If I could have, I would have just checked out mentally at that point. But, instead I hurried to the front, baby still flopping and screaming, grabbed my son by his now empty sleeve and drug him to the back. The whole way to the back he is swinging at me with his naked arm. When we reached the back I told my son he was being a bad boy, which set off a major fit and round of self-loathing. Now I had two crying kids, and frankly, I wasn’t far from tears myself.
I spent the rest of mass crouched on floor, allowing my daughter to crawl in and out of a candle stand, and my son to play with the button that automatically opened the door.
Along with being a frazzled mother, I’m also a mother that (in vain) likes to find explanations.
Why were my kids the only kids going nuts in there? What’ wrong with them–or what’s wrong with me? How could I have avoided this? Are my kids monsters?

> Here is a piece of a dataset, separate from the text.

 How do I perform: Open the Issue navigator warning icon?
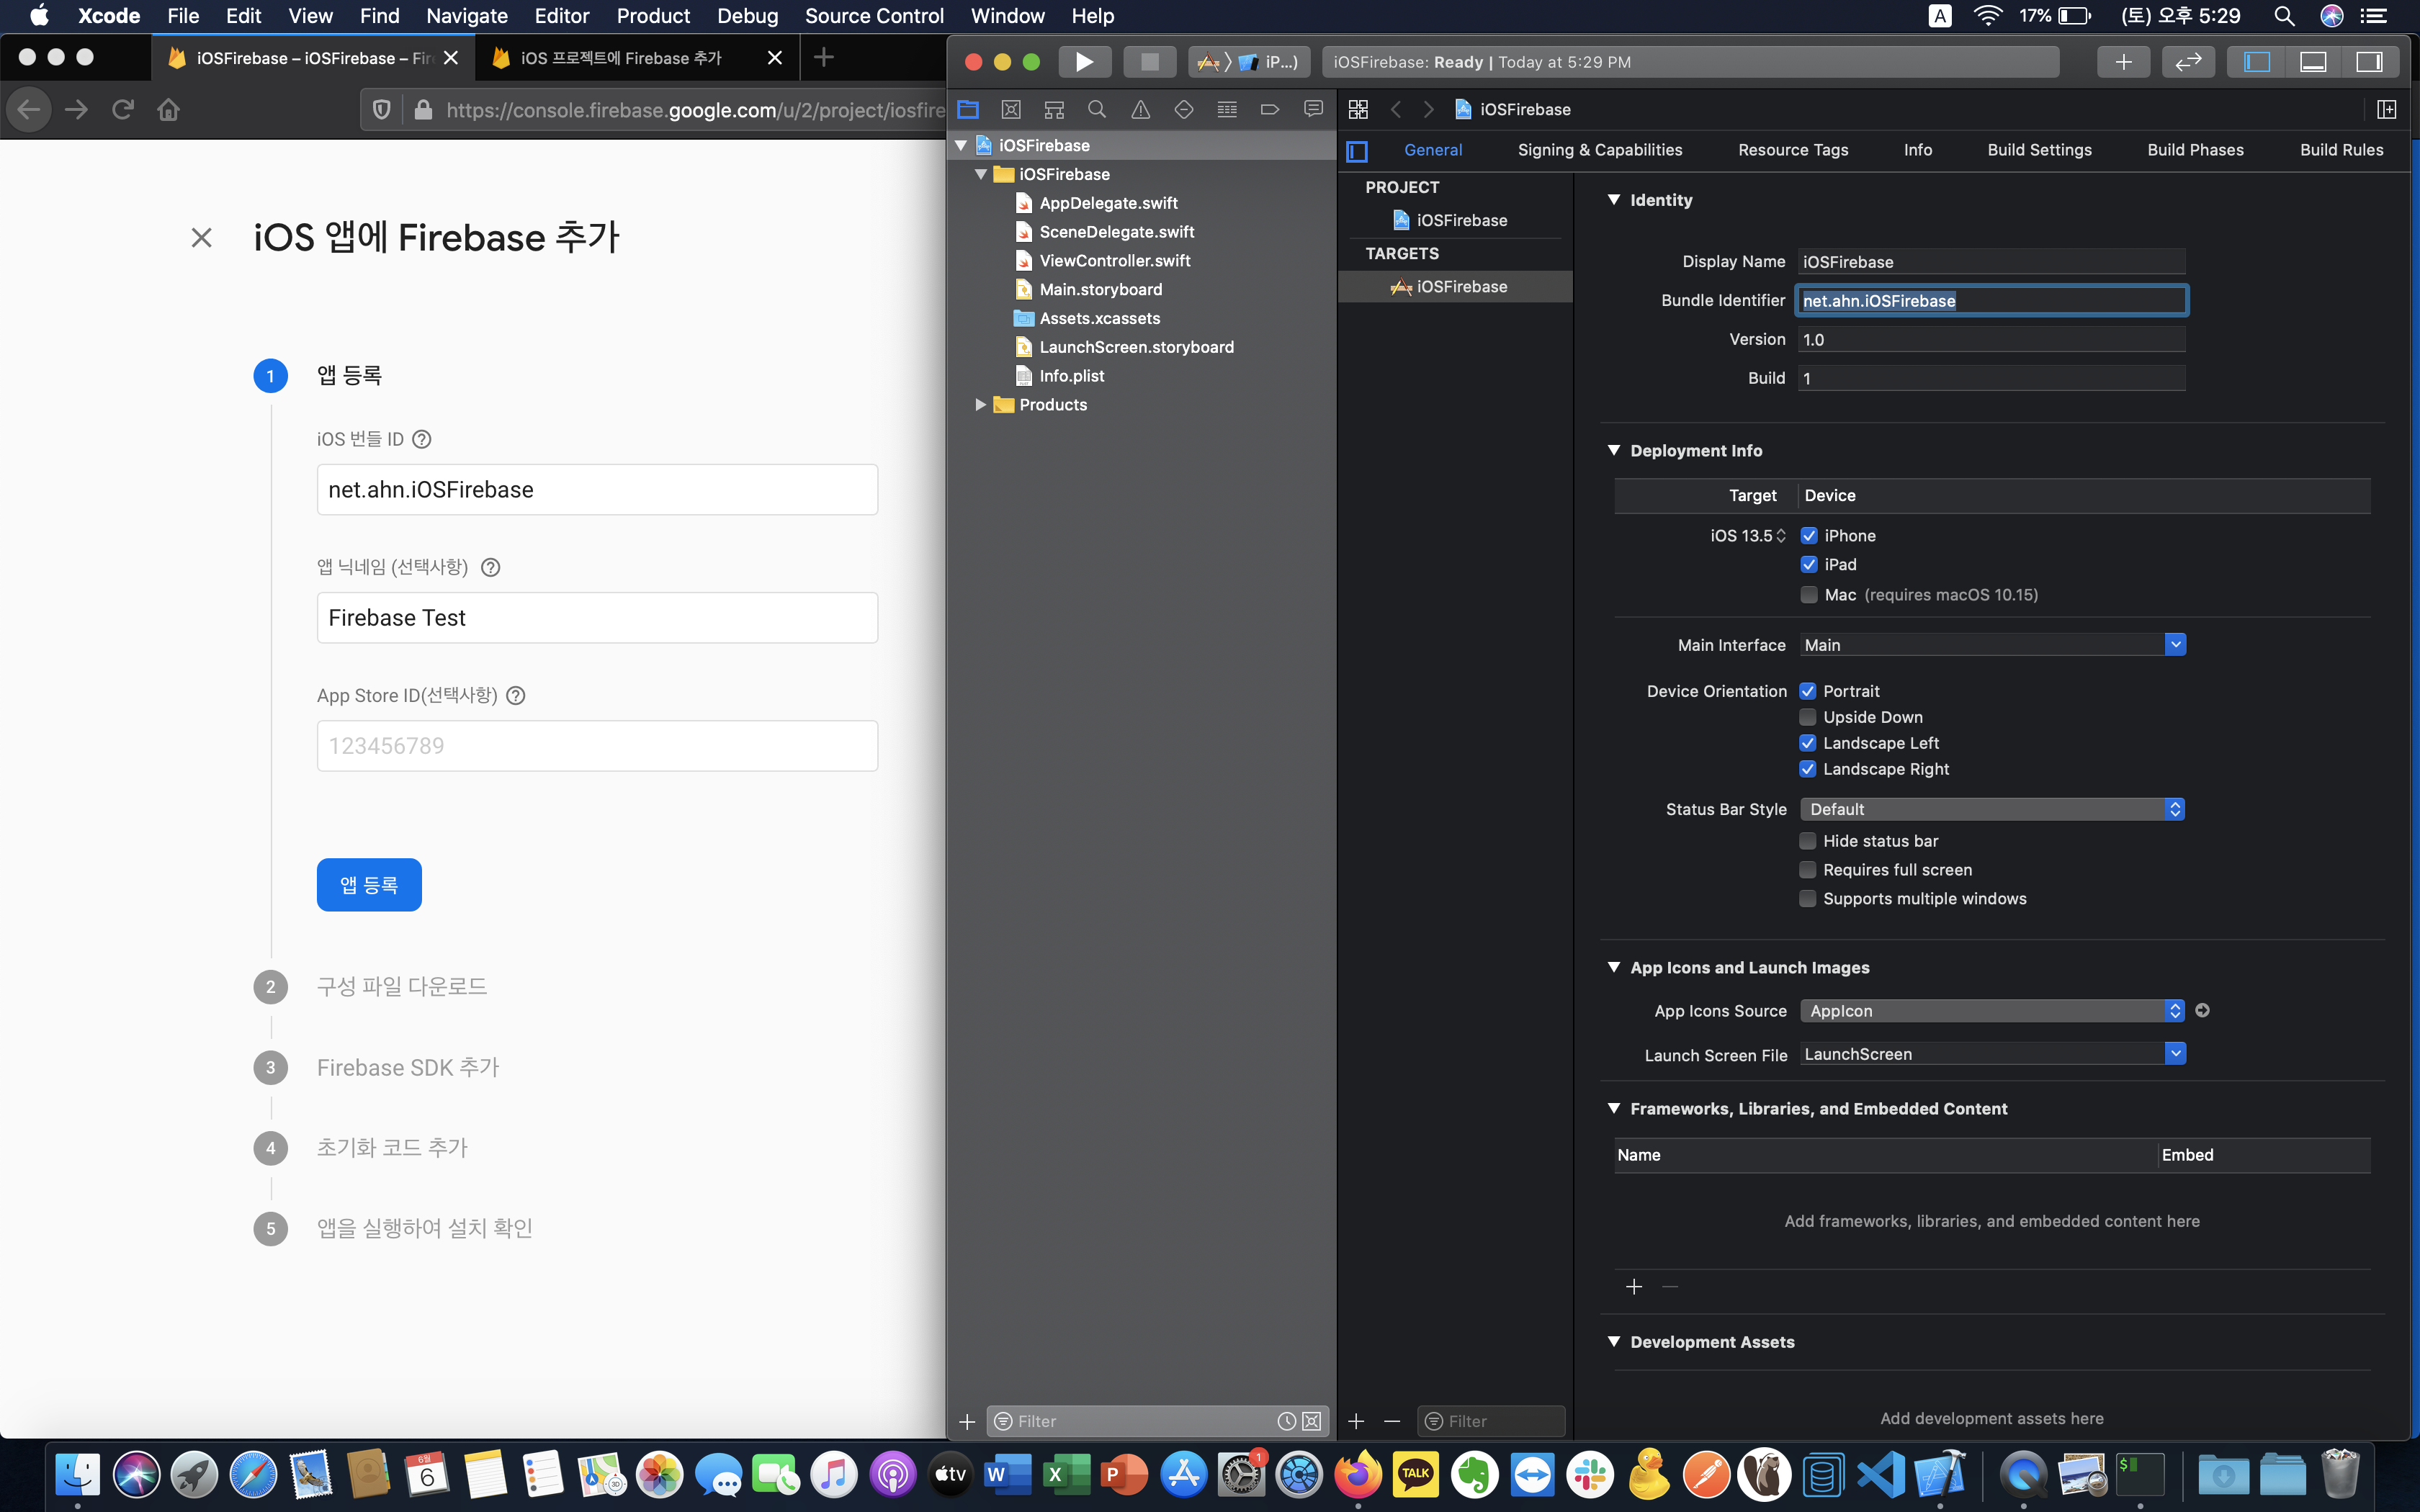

Years ago, before children, when I thought it was okay to judge those frazzled moms I saw, I would have easily come up with answers to these questions. Not enough discipline. She’s too strict. Yes, those kids are monsters.
But now, I just don’t know.
All I know is that I’m tired.
And, that as I tucked my son into bed tonight he asked me if he was a good boy.
“Yes,” I said, “you are a good boy”.
He smiled and gave me a hug. Then, as I was turning out the light he yelled from his bed, “Good boys get candy!” and snuggled around in an excited little way.
He really is a sweet boy, and she is a beautiful, wonderful baby–and all of our little mishaps, and adventures and moments of total chaos are worth it, in the end. I just need to remember that!